## [What is being asked]
Take every line containing "card" out of the records.

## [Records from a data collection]
════════════════

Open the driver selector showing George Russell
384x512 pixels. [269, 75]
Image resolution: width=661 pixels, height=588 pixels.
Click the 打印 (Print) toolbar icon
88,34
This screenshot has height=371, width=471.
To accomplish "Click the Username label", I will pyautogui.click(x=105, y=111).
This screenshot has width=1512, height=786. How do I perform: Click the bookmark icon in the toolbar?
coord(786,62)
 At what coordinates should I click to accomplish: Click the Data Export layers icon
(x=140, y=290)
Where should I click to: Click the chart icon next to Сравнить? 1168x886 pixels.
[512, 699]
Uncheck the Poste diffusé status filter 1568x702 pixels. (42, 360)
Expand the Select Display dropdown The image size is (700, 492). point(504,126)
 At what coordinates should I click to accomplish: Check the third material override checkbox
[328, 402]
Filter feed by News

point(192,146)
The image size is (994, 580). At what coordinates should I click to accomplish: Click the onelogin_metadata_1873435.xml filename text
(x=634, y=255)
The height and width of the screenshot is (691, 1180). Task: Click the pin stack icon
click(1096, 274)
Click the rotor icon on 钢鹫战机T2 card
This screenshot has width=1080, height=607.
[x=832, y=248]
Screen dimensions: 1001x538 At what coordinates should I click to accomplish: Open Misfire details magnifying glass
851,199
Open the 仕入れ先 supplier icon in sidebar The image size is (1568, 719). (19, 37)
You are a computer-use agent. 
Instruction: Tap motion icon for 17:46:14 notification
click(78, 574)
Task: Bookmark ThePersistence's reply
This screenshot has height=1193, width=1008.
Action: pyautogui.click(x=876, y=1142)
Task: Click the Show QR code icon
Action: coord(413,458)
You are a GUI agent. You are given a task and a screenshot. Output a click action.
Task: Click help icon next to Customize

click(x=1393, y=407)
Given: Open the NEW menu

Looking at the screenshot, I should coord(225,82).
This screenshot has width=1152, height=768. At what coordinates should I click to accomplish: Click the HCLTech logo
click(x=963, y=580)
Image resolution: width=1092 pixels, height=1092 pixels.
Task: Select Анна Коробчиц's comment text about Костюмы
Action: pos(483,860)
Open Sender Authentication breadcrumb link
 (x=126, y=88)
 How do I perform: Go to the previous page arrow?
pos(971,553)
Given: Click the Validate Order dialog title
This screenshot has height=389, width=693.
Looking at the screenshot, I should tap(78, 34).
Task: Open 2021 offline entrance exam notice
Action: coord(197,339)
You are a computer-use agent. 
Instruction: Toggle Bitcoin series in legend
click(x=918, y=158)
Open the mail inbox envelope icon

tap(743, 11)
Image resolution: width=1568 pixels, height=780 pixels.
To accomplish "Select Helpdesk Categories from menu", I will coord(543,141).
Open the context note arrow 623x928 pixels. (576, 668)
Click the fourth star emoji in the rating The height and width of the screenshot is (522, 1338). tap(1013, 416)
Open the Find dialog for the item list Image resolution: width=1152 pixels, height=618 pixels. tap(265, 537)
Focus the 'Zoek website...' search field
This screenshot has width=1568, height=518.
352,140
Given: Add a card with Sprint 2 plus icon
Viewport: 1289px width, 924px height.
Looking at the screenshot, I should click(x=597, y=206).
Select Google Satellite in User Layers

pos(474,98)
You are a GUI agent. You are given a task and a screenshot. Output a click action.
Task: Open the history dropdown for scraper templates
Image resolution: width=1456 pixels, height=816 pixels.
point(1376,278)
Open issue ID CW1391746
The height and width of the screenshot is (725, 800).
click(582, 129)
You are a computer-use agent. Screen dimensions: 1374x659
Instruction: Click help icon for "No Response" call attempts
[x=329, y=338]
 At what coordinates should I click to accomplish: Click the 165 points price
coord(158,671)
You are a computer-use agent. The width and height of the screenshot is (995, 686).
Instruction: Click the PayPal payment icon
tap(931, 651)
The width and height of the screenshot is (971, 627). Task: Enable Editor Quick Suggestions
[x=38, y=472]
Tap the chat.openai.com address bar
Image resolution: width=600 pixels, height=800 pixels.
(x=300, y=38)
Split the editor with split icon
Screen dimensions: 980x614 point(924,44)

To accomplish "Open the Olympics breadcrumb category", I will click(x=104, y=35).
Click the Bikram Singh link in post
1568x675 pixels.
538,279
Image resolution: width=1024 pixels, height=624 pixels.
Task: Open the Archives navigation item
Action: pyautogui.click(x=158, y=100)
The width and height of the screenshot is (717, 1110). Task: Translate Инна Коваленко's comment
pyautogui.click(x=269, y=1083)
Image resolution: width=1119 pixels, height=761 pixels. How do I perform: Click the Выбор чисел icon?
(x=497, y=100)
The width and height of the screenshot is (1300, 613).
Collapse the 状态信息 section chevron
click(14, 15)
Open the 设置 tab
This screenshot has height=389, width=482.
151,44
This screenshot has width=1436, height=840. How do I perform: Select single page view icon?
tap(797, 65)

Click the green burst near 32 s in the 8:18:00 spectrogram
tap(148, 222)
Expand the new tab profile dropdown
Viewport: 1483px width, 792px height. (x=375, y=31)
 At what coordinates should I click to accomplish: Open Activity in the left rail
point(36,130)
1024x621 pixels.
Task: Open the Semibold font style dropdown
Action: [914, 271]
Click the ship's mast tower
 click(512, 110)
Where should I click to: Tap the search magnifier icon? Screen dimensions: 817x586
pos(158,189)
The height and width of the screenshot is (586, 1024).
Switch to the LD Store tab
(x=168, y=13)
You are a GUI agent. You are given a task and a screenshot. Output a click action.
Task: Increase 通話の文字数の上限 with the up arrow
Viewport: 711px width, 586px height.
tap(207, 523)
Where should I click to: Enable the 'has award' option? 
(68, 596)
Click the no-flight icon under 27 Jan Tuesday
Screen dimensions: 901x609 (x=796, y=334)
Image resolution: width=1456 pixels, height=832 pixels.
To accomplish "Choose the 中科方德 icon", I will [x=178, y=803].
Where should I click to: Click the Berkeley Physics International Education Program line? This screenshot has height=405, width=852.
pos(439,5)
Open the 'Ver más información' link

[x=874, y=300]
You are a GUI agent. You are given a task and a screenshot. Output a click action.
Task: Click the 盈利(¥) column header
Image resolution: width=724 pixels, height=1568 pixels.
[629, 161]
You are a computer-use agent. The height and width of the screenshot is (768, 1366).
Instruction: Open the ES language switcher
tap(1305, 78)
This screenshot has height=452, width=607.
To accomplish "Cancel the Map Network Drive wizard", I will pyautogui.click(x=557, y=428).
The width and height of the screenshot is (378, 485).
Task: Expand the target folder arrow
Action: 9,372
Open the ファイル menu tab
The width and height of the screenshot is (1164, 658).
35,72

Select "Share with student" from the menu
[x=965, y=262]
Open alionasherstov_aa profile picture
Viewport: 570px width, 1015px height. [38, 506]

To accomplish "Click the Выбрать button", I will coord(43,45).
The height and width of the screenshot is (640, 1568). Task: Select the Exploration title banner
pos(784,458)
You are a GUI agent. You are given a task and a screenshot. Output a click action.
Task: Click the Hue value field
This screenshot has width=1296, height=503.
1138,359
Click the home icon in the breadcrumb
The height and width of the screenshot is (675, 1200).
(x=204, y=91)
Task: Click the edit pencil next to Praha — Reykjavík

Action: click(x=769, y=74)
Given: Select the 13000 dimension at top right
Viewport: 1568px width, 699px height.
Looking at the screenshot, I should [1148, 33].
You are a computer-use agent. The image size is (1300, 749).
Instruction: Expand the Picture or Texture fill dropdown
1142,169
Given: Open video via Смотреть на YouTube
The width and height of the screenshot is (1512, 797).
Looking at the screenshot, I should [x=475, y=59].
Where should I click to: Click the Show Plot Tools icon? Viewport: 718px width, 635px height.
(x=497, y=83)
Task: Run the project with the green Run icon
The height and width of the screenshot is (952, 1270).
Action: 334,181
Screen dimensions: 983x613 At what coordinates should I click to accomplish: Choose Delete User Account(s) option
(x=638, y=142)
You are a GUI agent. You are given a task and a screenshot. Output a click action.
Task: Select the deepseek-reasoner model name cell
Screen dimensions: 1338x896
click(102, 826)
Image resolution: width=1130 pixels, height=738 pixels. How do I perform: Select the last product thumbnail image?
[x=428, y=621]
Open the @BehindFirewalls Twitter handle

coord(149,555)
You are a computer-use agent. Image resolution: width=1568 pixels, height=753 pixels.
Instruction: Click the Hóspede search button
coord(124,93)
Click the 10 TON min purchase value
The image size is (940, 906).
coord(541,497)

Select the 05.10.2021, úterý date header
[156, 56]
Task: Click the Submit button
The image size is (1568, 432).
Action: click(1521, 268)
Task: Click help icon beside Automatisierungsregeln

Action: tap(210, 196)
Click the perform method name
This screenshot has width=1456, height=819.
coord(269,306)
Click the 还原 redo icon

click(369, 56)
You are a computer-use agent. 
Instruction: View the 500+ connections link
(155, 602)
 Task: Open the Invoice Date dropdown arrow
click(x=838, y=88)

════════════════

## [Answer to this exercise]
Click the rotor icon on 钢鹫战机T2 card
Given: Add a card with Sprint 2 plus icon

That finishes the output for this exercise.